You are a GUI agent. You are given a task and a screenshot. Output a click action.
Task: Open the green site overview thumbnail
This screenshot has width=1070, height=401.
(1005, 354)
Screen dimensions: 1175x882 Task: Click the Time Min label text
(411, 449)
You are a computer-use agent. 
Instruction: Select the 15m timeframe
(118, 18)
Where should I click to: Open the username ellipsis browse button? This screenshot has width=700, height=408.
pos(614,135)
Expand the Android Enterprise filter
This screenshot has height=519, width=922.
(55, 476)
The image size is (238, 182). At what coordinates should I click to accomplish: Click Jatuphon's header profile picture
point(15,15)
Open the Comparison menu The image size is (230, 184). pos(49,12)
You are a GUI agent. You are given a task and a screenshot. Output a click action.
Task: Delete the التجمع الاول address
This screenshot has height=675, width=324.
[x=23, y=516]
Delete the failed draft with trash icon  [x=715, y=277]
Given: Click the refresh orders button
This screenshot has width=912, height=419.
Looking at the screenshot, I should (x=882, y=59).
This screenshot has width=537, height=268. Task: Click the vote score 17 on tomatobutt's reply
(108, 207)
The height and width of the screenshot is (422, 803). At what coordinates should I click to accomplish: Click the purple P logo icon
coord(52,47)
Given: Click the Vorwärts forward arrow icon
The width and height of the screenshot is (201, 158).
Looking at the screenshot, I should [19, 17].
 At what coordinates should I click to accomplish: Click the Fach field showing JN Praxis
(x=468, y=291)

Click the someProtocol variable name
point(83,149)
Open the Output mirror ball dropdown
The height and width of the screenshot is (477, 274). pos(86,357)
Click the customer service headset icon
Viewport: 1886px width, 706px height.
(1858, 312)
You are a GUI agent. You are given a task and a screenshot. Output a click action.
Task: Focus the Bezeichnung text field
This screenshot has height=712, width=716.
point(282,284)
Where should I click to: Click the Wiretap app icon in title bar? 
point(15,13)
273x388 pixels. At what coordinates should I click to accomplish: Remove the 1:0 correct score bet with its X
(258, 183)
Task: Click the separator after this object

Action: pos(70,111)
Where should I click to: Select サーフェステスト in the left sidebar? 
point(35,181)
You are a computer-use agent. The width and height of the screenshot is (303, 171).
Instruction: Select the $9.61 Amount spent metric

What you are asked to do
Please write the data above out again, exactly the same.

Exercise response
You are a GUI agent. You are given a task and a screenshot. Output a click action.
Task: Open the green site overview thumbnail
This screenshot has width=1070, height=401.
(1005, 354)
Screen dimensions: 1175x882 Task: Click the Time Min label text
(411, 449)
You are a computer-use agent. 
Instruction: Select the 15m timeframe
(118, 18)
Where should I click to: Open the username ellipsis browse button? This screenshot has width=700, height=408.
pos(614,135)
Expand the Android Enterprise filter
This screenshot has height=519, width=922.
(55, 476)
The image size is (238, 182). At what coordinates should I click to accomplish: Click Jatuphon's header profile picture
point(15,15)
Open the Comparison menu The image size is (230, 184). pos(49,12)
You are a GUI agent. You are given a task and a screenshot. Output a click action.
Task: Delete the التجمع الاول address
This screenshot has height=675, width=324.
[x=23, y=516]
Delete the failed draft with trash icon  [x=715, y=277]
Given: Click the refresh orders button
This screenshot has width=912, height=419.
Looking at the screenshot, I should (x=882, y=59).
This screenshot has width=537, height=268. Task: Click the vote score 17 on tomatobutt's reply
(108, 207)
The height and width of the screenshot is (422, 803). At what coordinates should I click to accomplish: Click the purple P logo icon
coord(52,47)
Given: Click the Vorwärts forward arrow icon
The width and height of the screenshot is (201, 158).
Looking at the screenshot, I should [19, 17].
 At what coordinates should I click to accomplish: Click the Fach field showing JN Praxis
(x=468, y=291)

Click the someProtocol variable name
point(83,149)
Open the Output mirror ball dropdown
The height and width of the screenshot is (477, 274). pos(86,357)
Click the customer service headset icon
Viewport: 1886px width, 706px height.
(1858, 312)
You are a GUI agent. You are given a task and a screenshot. Output a click action.
Task: Focus the Bezeichnung text field
This screenshot has height=712, width=716.
point(282,284)
Where should I click to: Click the Wiretap app icon in title bar? 
point(15,13)
273x388 pixels. At what coordinates should I click to accomplish: Remove the 1:0 correct score bet with its X
(258, 183)
Task: Click the separator after this object

Action: pos(70,111)
Where should I click to: Select サーフェステスト in the left sidebar? 
point(35,181)
You are a computer-use agent. The width and height of the screenshot is (303, 171).
Instruction: Select the $9.61 Amount spent metric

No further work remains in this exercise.